Our mission is to provide a world-class environment in which our pioneering and transformative materials research programmes flourish and to translate our research into innovations in:
- Energy: including Solid Oxide Fuel Cells, solar power and nuclear energy in close collaborations with the Departments of Earth Science and Engineering, Chemical Engineering and Mechanical Engineering.
- Transport: high temperature materials for gas turbines and light-weight structural alloys and composites for both aerospace and land vehicle applications.
- Novel electronic devices: thin film structures and devices for applications in areas such as photonics, sensors, thermoelectric, optoelectrics, microwave dielectrics.

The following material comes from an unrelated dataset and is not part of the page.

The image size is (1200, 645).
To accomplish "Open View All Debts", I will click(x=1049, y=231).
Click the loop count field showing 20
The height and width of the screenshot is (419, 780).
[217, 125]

- Healthcare: on biomaterials and tissue engineering focuses on regenerative medicine and nanomaterials for biosensing applications. Researchers collaborate closely with colleagues in the Faculty of Medicine and the Department of Life Sciences.
Our research is supported by a wide range of first-class facilities for materials characterisation, modelling and processing. We have a superb track record in acquiring new equipment, maintaining all our facilities and enabling equipment sharing. Over the last 5 years we have invested over £8M in world class processing and characterisation equipment.
Our staff is involved in a range of inter-disciplinary initiatives and Research Centres here at Imperial. The Department of Materials has enviable history of commercialising its innovative ideas. Most importantly, the commitment and enthusiasm of our academic staff, research assistants, associates and all our students makes the Department of Materials a vibrant and stimulating environment to undertake research.
Our research themes
Research in Materials
Biomaterials and Tissues Engineering
Key biomaterials focussed activities in the Department of Materials include the development of new scaffolds for regenerative medicine, biomaterials characterisation, stem cell therapy, cell-materials interface engineering, self-assembled biomimetic copolymers and nanomaterials for biosensing applications.